ARTISTS CHOOSE ARTISTS

JUROR AND SELECTED ARTISTS BIOS

Artists Choose Artists is the Parrish Art Museum’s triennial exhibition that highlights the dynamic relationships among the multi-generational artist community of Long Island’s East End. Artists Choose Artists is designed to catalyze creative networks and encourage mentorship and conversations between artists at varying stages in their careers.

Seven notable artists of the region will jury the exhibition. Each juror selects two artists based on submissions and subsequent studio visits. The exhibition will comprise the work of the seven jurors and the fourteen artists and may include painting, sculpture, photography, prints, and mixed media.

ABOUT THE JURORS

An ecological artist and pro-activist who works with wetland issues from interdisciplinary backgrounds in anthropology, ethnographic film, and sculpture, Lillian Ball (American, b. 1955) believes that innovative artwork with stakeholders on conservation initiatives benefits wildlife, communities, and visitors. Her WATERWASH® public projects along the Bronx River and Mattituck Inlet combine native habitat restoration, stormwater remediation, and preservation. Ball’s documentary Sanctuary depicts efforts by a Buddhist monk to preserve native flora and fauna in Lumbini, Nepal, to protect the Sarus cranes nesting at Buddha’s birthplace, endangered by over-development. Ball exhibits and lectures at international institutions including at Kathmandu’s Taragaon Museum; Seville Biennale; and Reina Sofia, Madrid. Awards include NYFA Fellowships, Guggenheim Foundation Fellowship, and NEA grant.

Best known for his photographic books, Ralph Gibson (American, b. 1939) has published more than 40 monographs beginning with the landmark publication SOMNAMBULIST (1970). His images often incorporate erotic and mysterious undertones, building narrative meaning through contextualization and surreal juxtaposition. Recently, Gibson began to incorporate photographs and musical compositions into film and live performances at New York’s Roulette and The Stone, among other venues, and in 2010 he collaborated with Lou Reed on the film Red Shirley. Gibson’s work, featured in more than 170 museum collections worldwide, has been the subject of hundreds of solo exhibitions, including the retrospective Quartet at The High Museum of Art, Atlanta (2012). Awards include fellowships from the John Simon Guggenheim Foundation and the National Endowment for the Arts, the Leica Medal of Excellence, the Lucie Lifetime Award, and the Silver Plumb Award, Guild Hall Academy of the Arts Lifetime Artist Achievement Award (2015), and Palm Springs Fine Art Festival Photographer of the Year Award (2016). Gibson is a Commandeur de l’Ordre des Arts et des Lettres of France.

DATA EXTRACT —
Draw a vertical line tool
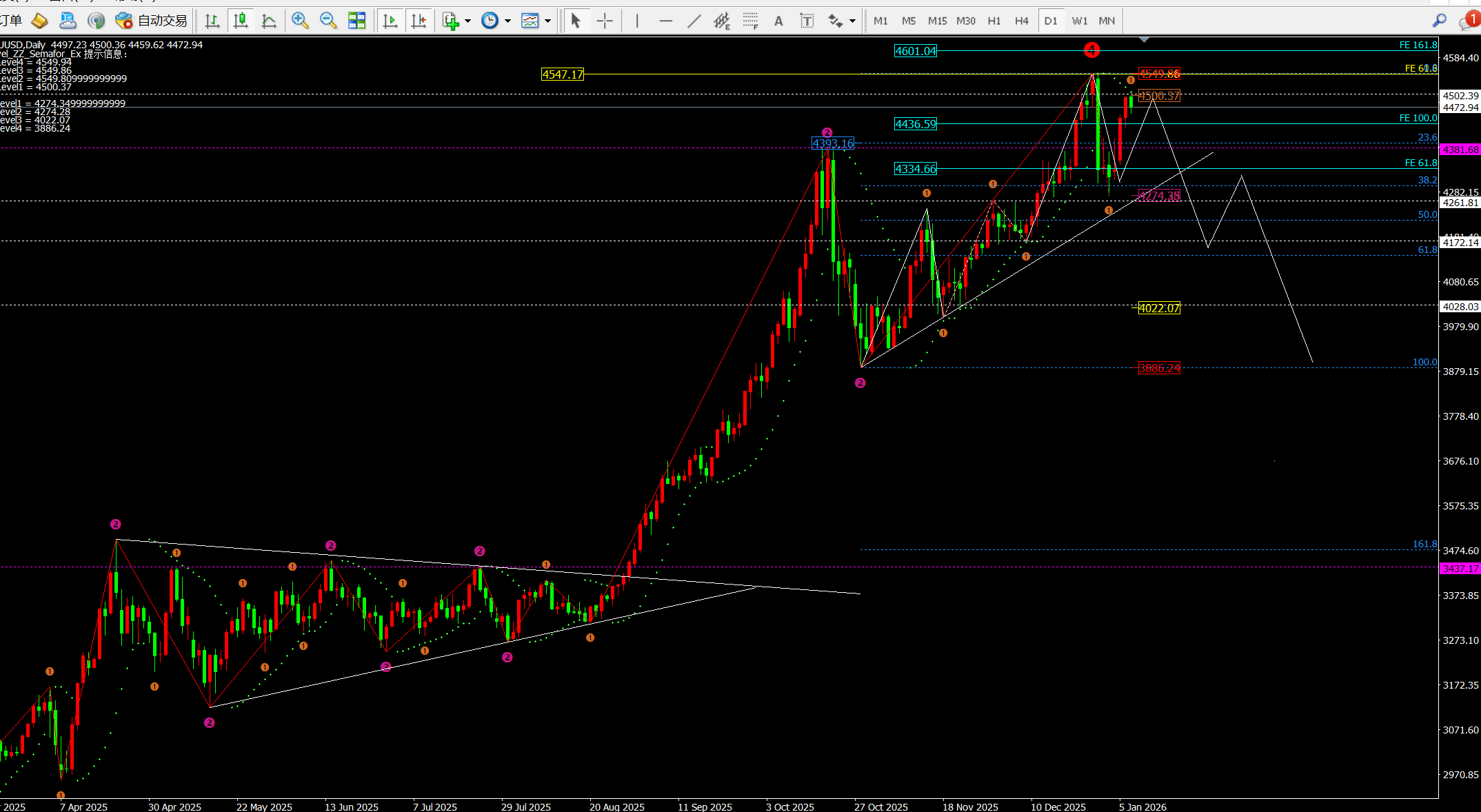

PROBLEMS TO SOLVE —
1/ According to the exhibition text, how many artists does each juror select?
2/ Reproduce the exhibition text from "Artists Choose Artists is" to "in their careers.".
The listing is separate material, unrelated to the exhibition text.

TASK RESULTS —
1/ Each juror selects two artists.

2/
Artists Choose Artists is the Parrish Art Museum’s triennial exhibition that highlights the dynamic relationships among the multi-generational artist community of Long Island’s East End. Artists Choose Artists is designed to catalyze creative networks and encourage mentorship and conversations between artists at varying stages in their careers.